Turbulence

  • This is civic tech: Tired of hackathons that produce “zombie apps” with little uptake? Take a look at In.CoDe (Innovation and Collaboration for Development), an innovation development process that the Asia Foundation has been nurturing in Indonesia, as described here by foundation program director Andrew Thornley.

  • Related: New York’s Economic Development Corporation and Civic Hall are co-hosting the NYC Big Apps showcase night next May 12. RSVP here to see what Addicaid, Benefit Kitchen, CityCharge, IssueVoter, JustFix.nyc, and Treasures have achieved so far in their drive to make a better city.

  • Malkia Cyril of the Center for Media Justice and Gene Kimmelman of Public Knowledge make the case in the Hill for expanding the FCC’s Lifeline program to include internet access.

  • On Civicist, guest contributor Ben Berkowitz of SeeClickFix says the open data movement should press for ways for citizens to be more open with their government and calls for a “standardized, machine readable way” for government to listen to its constituents.

  • In part two of his series of pieces on civic tech, David Fine of Placemeter offers a way of thinking about disruptive innovators like Uber that don’t start out with a civic focus but end up inserting themselves in to efforts to help cities modernize their services.

  • “What if art centers everywhere understood their mandate to be: ‘Ignite the public imagination of your community’?” That’s the question Deborah Cullinan, the CEO of the Yerba Buena Center for the Arts in San Francisco, explores in a post on Medium.

  • If you’ve ever felt the pull to go abroad and work on social change, stop and read this essay by Courtney Martin on “the reductive seduction of other people’s problems.” She notes, “There is a whole ‘industry’ set up to nurture these desires and delusions — most notably, the 1.5 million nonprofit organizations registered in the U.S., many of them focused on helping people abroad.” I don’t know what’s better about this piece—the writing or the snapshots from “Humanitarians of Tinder.”

  • Tech and politics: While online organizing allows for many tiny acts of politics to rapidly congeal into mass moments, Oxford Internet Institute scholar Helen Margetts convincingly argues that the larger result is greater political turbulence, Nate Matias recounts in a live-blog of her recent talk at MIT.

  • Writing for Civicist, Dave Karpf argues that Donald Trump did far better than expected in the Republican nominating contest because of news analytics, the tools the media industry has come to rely on for measuring and responding to audience attention.

  • Life in Facebookistan: Little-noticed in Michael Nunez’s scoop in Gizmodo detailing how Facebook news curators pull together those “trending topics”—they “regularly avoid” sites with right-wing political perspectives like The Blaze and Breitbart.

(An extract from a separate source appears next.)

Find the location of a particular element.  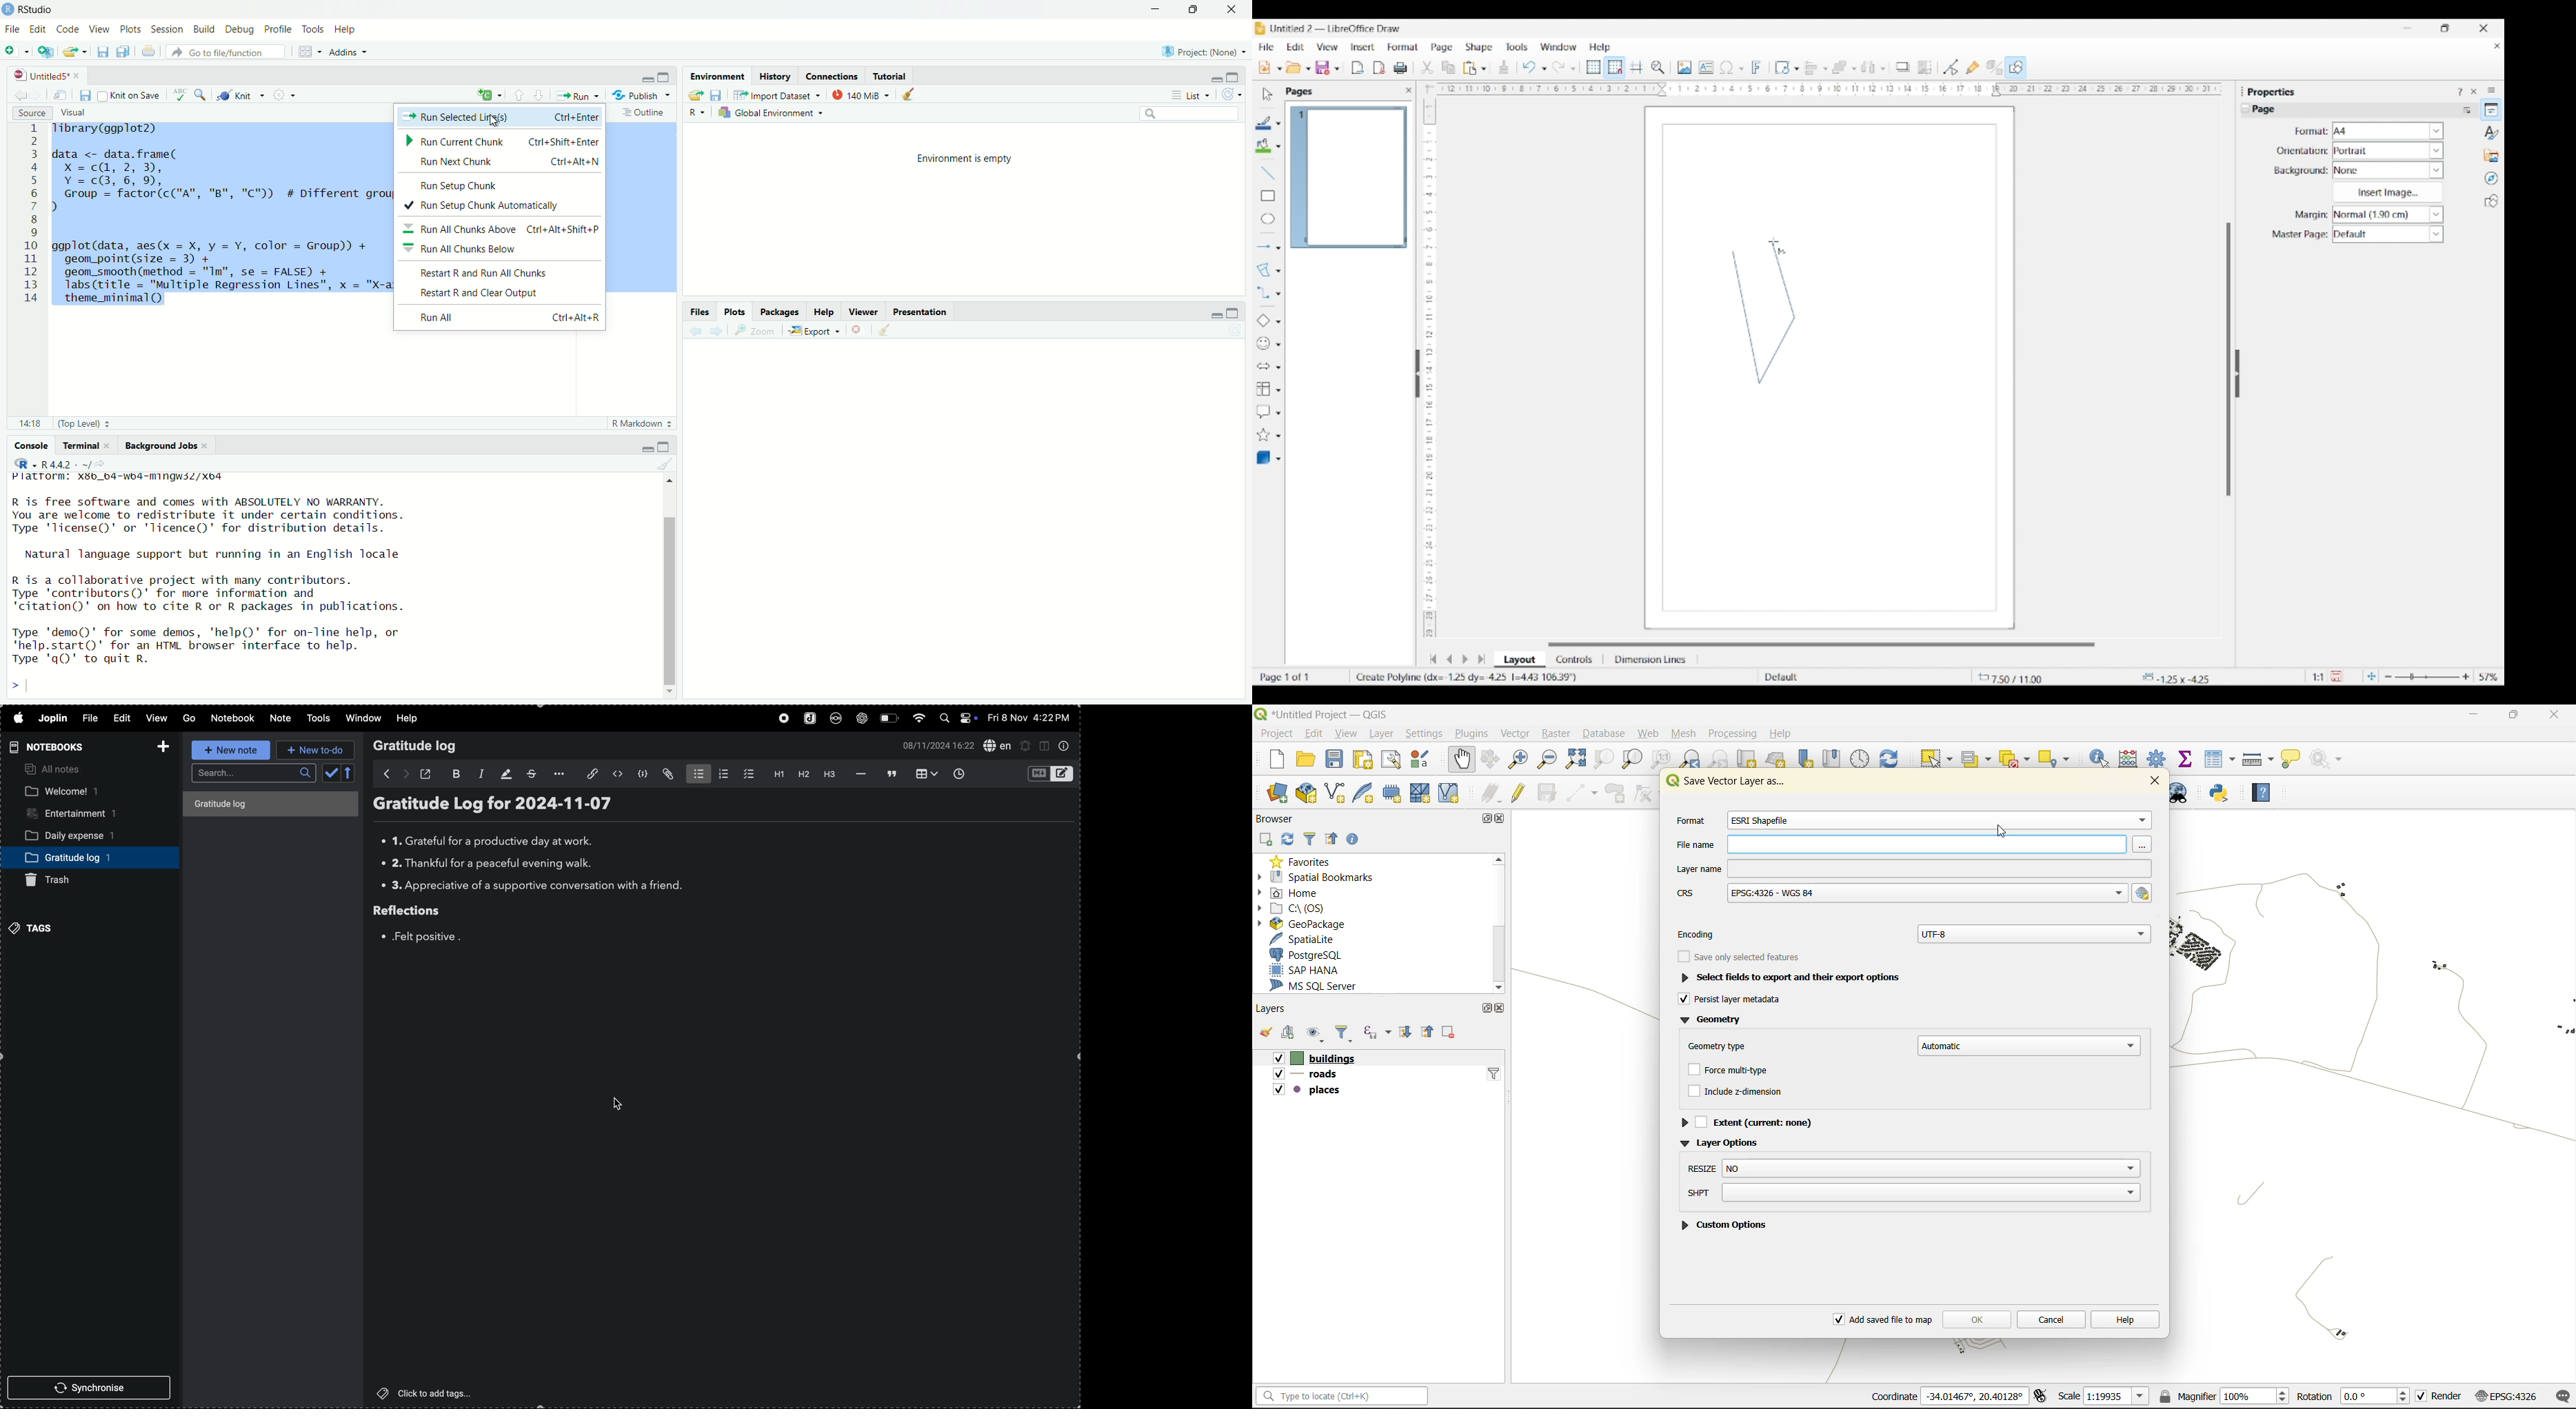

Minimize is located at coordinates (2408, 28).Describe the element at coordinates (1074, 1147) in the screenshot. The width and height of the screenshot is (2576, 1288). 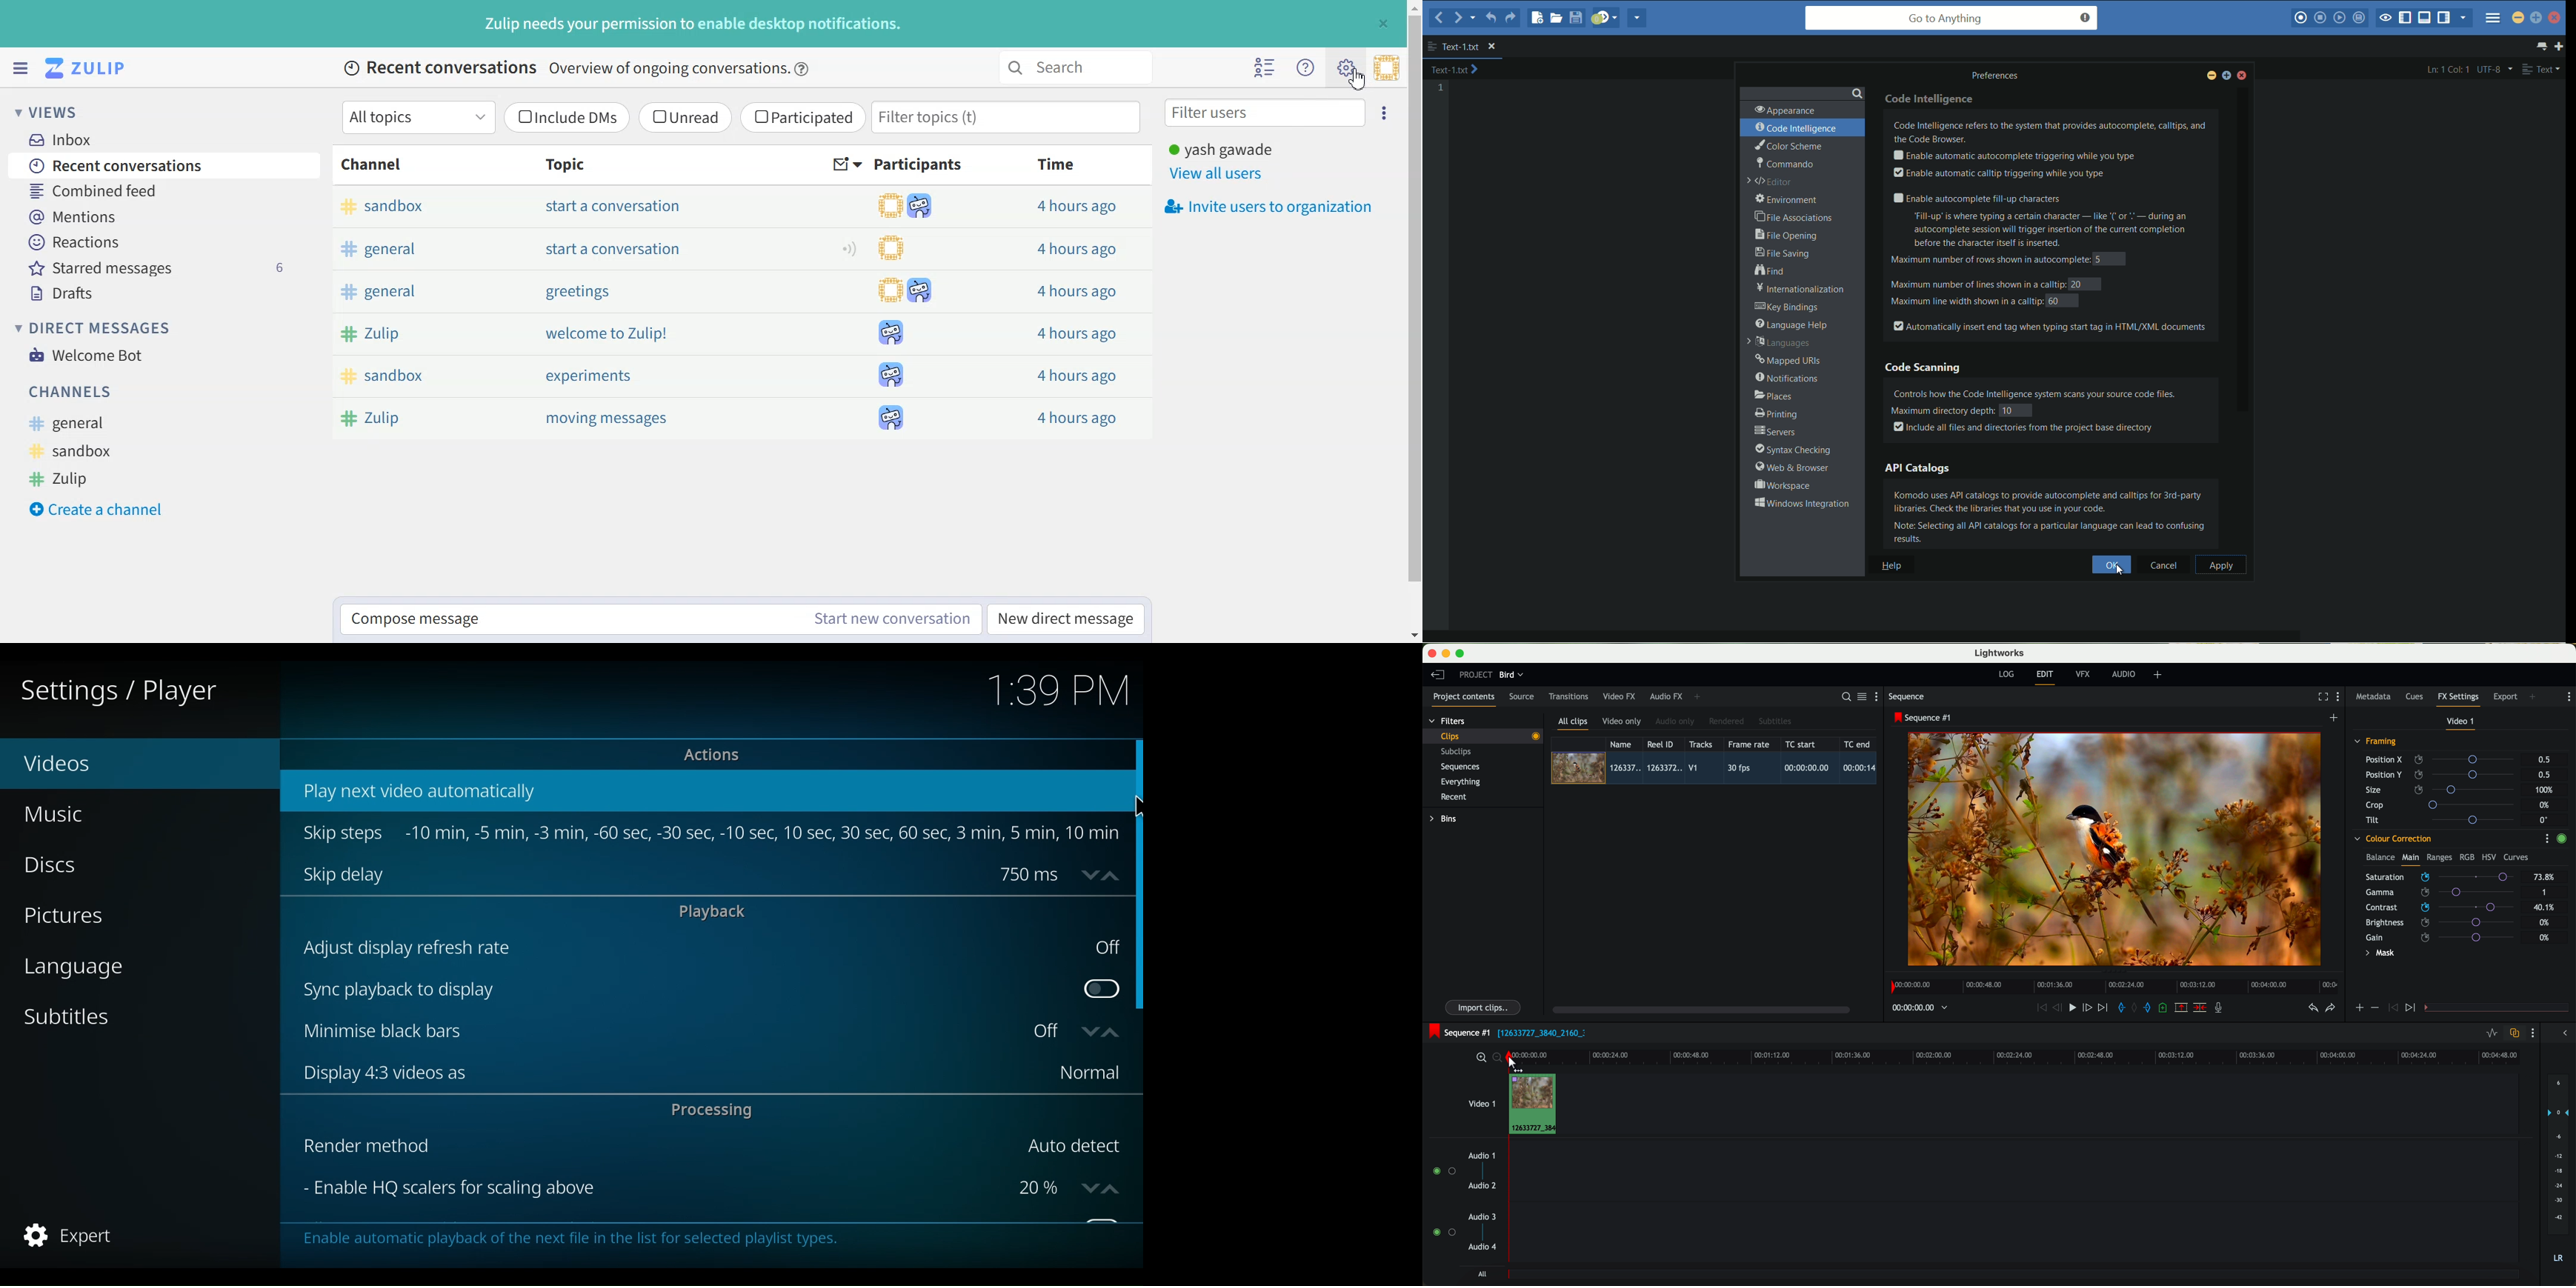
I see `Auto detect` at that location.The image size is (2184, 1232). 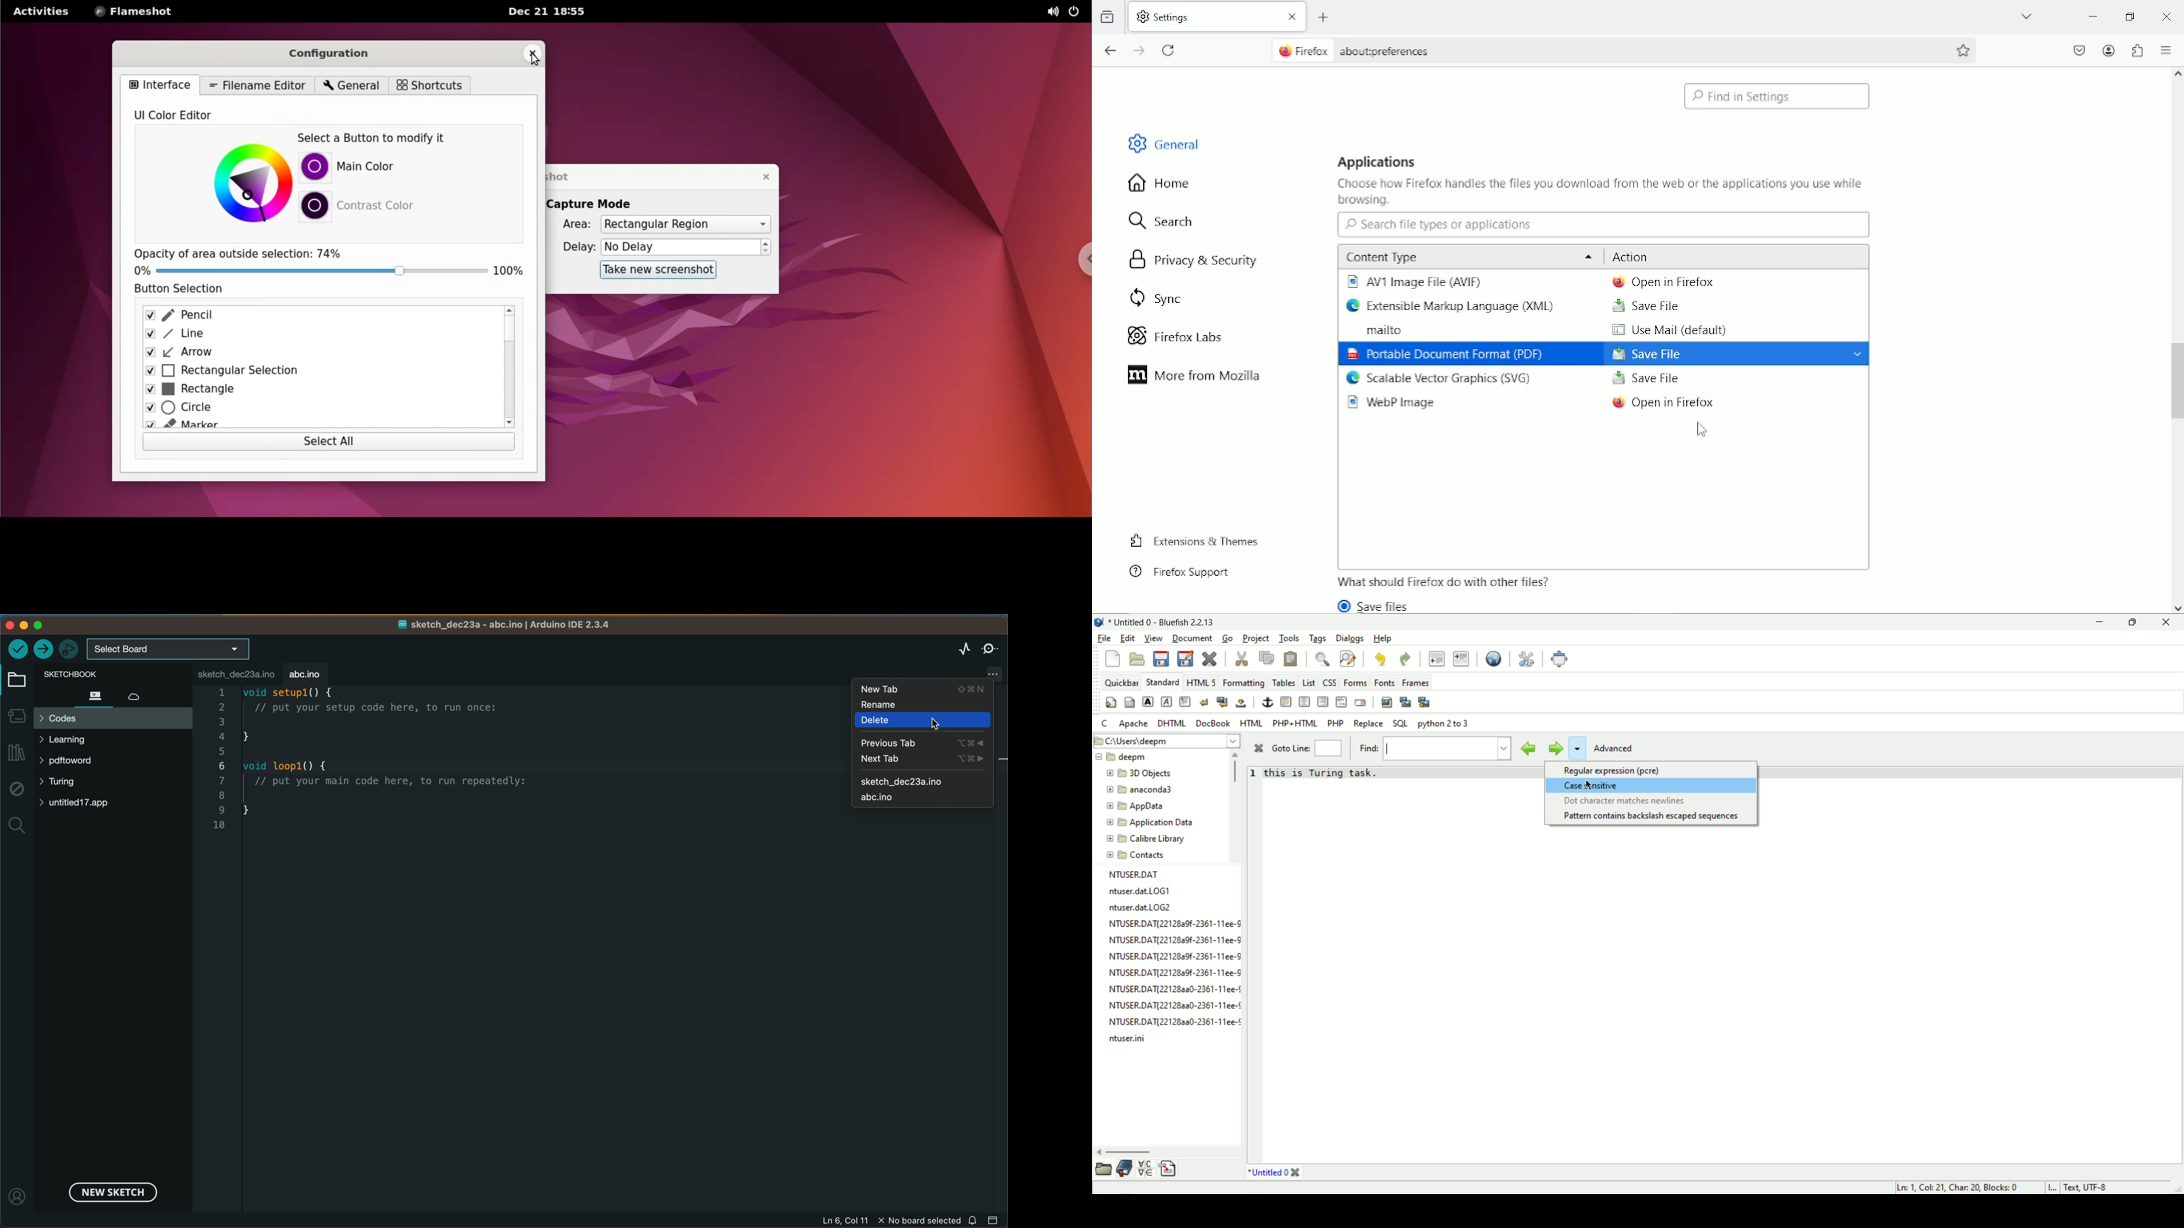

This has the editors of The Federalist, another conservative site, rightfully riled. It’s time that Facebook stopped dodging the fact that it acts like a media company with editorial judgment, rather than a software company applying neutral algorithms to how it surfaces information for its billion-plus users.

  • Trump watch: Free Press Action Fund executive director Craig Aaron explains why the organization is pressing tech companies and other major corporations to pull out of funding the Republican National Convention. While the organization doesn’t support or oppose candidates for office, he writes, “we do oppose racism.”

  • MoveOn Political Action, which has endorsed Bernie Sanders for President, is planning an “intensive campaign in key states” to oppose Donald Trump, its executive director Ilya Sherman announces.

  • 34,000 people have signed the #NeverTrump pledge, up 25 percent since Tuesday.